Je pense à l’époque où le pavé prenait la place du portable, où le pavé était de grès et non de Charolais bio. Je pense aux copains du 22 mars : Richard Ladmiral, Jean-Pierre Duteuil, Marc Sandberg, au regretté et pourtant bien vivant Dany (le rouge), et à tant d’autres. Je pense à cette effervescence, cette bouffée de bonheur et de révolte qui nous a menés au 13 mai 1968 et à la grève générale.
Je n’oublie pas que le point de départ, ce n’est pas Nanterre. Nanterre, c’est une petite étincelle qui met le feu aux poudres. Les années précédentes, proches, c’est la naissance de la contre-culture, le retour des rapatriés d’Algérie, l’affichage des fachos d’Occident, parmi lesquels Madelin, Devedjian, Longuet. C’est les manifs contre la guerre au Vietnam et le ras-le-bol du grand Charles chez les jeunes. C’est Guy Debord qui nous chatouille les naseaux (entre autres). Même la JOC réclame son besoin d’éducation sexuelle. En 1966, on peut lire « De la misère en milieu étudiant ». Bref, la jeunesse est chaude et n’a pas de portable, mais elle a envie.
La petite étincelle :
Le 21 mars 1967, des étudiants pervers de Nanterre, la braguette ouverte, envahissent le bâtiment administratif des étudiantes, ce qui est interdit. Mon pote Henri, paysan à Cosne-sur-Loire, illustrait ce règlement par : « On peut amener la vache au taureau, mais pas l’inverse ». Le doyen de l’époque, au nom si poétique de Grappin, est la petite étincelle : il appelle les flics et c’est parti, mon kiki. Encore un an d’actions diverses, de droite et de gauche, et c’est le feu d’artifice.
Le 20 mars 1968, des illuminés du comité Vietnam, qui manifestent contre la guerre, sont arrêtés. Le 22 mars, la tour universitaire de la fac, temple du pouvoir interdit aux étudiants, est occupée par une poignée d’entre eux : « Libérez nos camarades, libérez nos camarades ! ». La libération des manifestants arrêtés est refusée, et les autorités, toujours aussi futées, ferment la fac avec les étudiants et d’autres dedans. Là, dans une magnifique allégresse, démarre la création de commissions, 5 ou 6 dont je ne me souviens plus du nom. Grâce aux conneries de l’État, plus rien n’arrêtera le mouvement étudiant, puis ouvrier.

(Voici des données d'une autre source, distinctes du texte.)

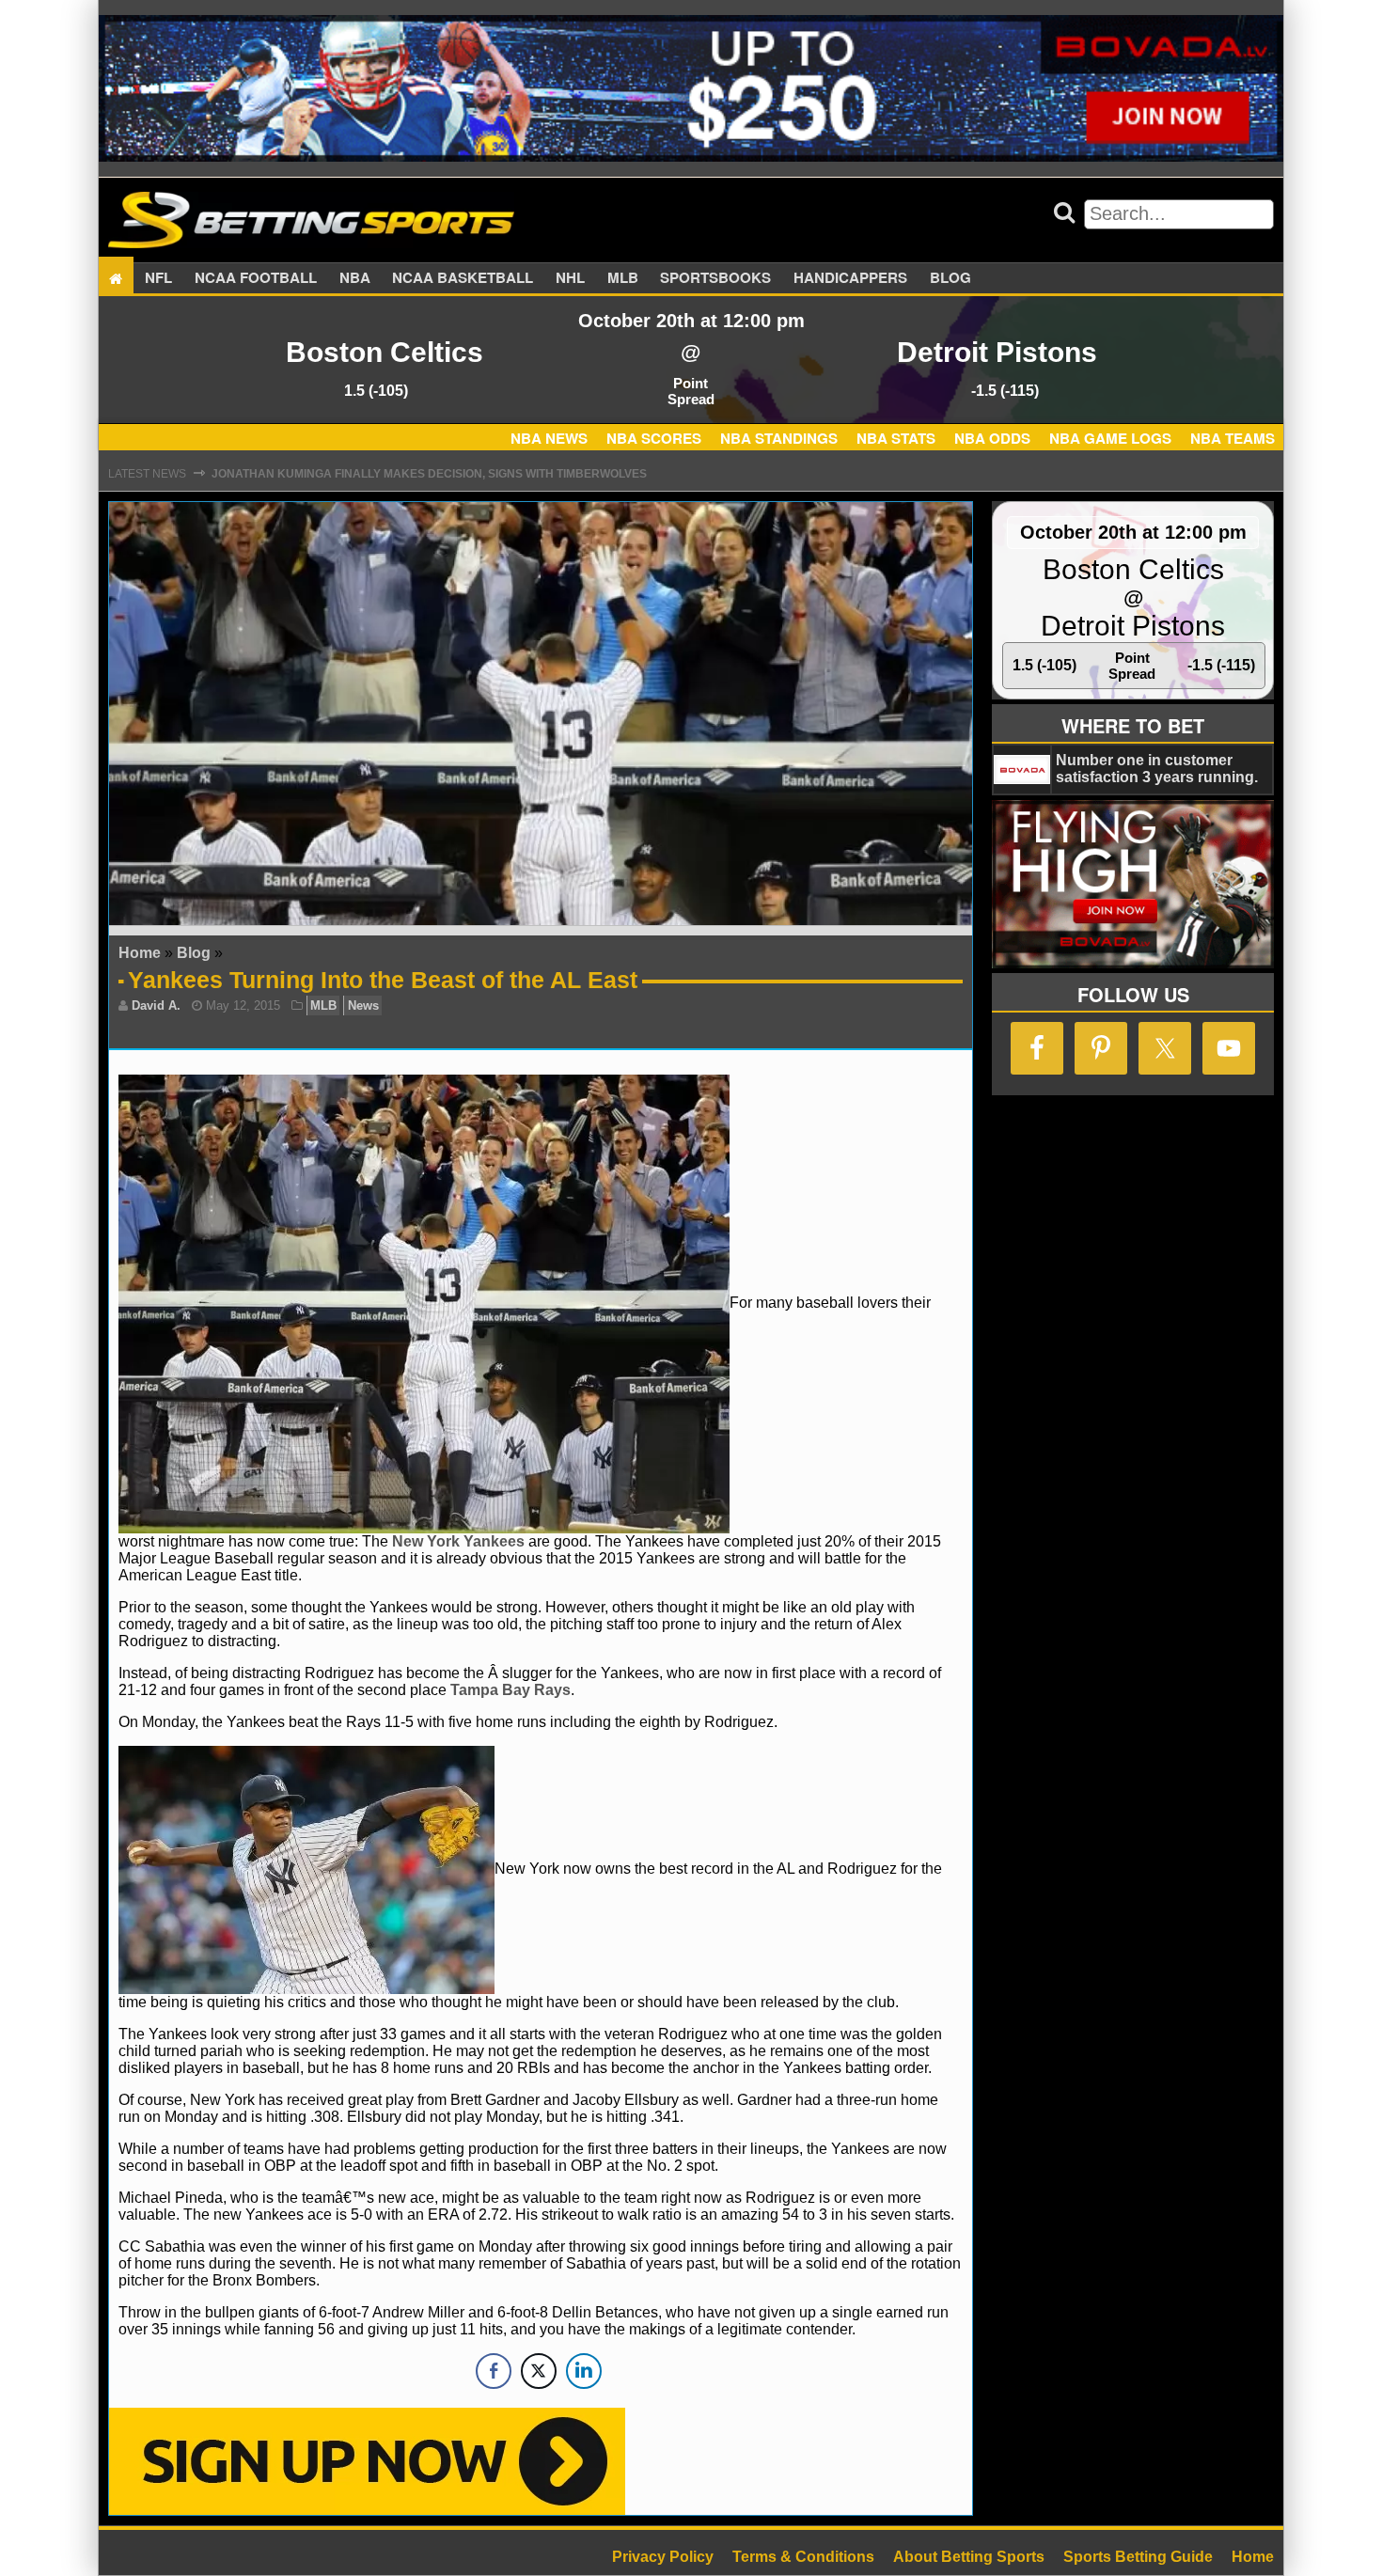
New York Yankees (458, 1541)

De Gaulle aura le génie de montrer comme nous sommes globalement cons en dissolvant l’Assemblée nationale – ce qui lui réussit – et en remettant de l’essence dans les pompes. La gauche classique et les syndicats avaient déjà montré leur attachement à leur influence, à leurs fauteuils, plutôt qu’au bien-être de la société. Le calme revenu, la morosité revenue, on constate qu’« on a gagné, sauf ce qu’on a perdu ». Et d’une certaine façon, certains d’entre nous vont se désengager pour planter des choux, garder des chèvres, ou ne rien faire.
Aujourd’hui, c’est pour moi l’effarement. Les grands prédateurs sont à l’ouvrage, et nous bêlons.
Le monde est un brasier, les animateurs télé se régalent, bombe atomique ou pas.
Une petite manif par-ci, une réunion par-là, entre gens convaincus, dont Narcisse n’a rien à foutre.
Il est enfin rentré dans l’Histoire. Histoire d’un échec cuisant certes, mais qui le ramène en tête des jeux paraprésidentiels des nuls. Victoire, car il a su transformer un échec en victoire personnelle. Il peut à nouveau se regarder dans le miroir : « Miroir, mon beau miroir, n’est-ce pas que je les ai bien eus ? ». La gauche a fortement réagi : « Ah, mais non, il n’a pas le droit ! », et toc.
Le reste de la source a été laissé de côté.